> Stored entries:
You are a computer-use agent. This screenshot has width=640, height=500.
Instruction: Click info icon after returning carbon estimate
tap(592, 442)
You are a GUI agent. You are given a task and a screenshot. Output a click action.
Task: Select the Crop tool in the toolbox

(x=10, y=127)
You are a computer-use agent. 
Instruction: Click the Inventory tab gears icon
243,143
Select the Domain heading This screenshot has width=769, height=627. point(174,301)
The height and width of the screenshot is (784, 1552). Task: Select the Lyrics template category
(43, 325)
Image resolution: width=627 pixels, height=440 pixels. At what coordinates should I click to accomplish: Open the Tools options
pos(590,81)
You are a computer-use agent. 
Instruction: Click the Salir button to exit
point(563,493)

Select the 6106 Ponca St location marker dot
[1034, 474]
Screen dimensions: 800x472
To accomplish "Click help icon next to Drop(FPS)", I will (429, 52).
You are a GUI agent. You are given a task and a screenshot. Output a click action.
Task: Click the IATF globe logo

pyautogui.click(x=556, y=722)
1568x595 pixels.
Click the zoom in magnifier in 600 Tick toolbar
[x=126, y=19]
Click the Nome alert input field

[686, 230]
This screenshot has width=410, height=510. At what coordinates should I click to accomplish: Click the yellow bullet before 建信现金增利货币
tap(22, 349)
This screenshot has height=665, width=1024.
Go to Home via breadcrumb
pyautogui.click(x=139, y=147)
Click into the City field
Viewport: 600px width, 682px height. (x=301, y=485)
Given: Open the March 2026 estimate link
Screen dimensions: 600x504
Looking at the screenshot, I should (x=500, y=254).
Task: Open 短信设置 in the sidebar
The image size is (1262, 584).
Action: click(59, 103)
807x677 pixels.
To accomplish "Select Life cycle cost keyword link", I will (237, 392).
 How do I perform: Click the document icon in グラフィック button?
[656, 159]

> EXERCISE REQUIREMENTS:
Line count for "link": give the number of lines in the data above that include it, and nothing else.

> OUTPUT FOR THIS EXERCISE:
2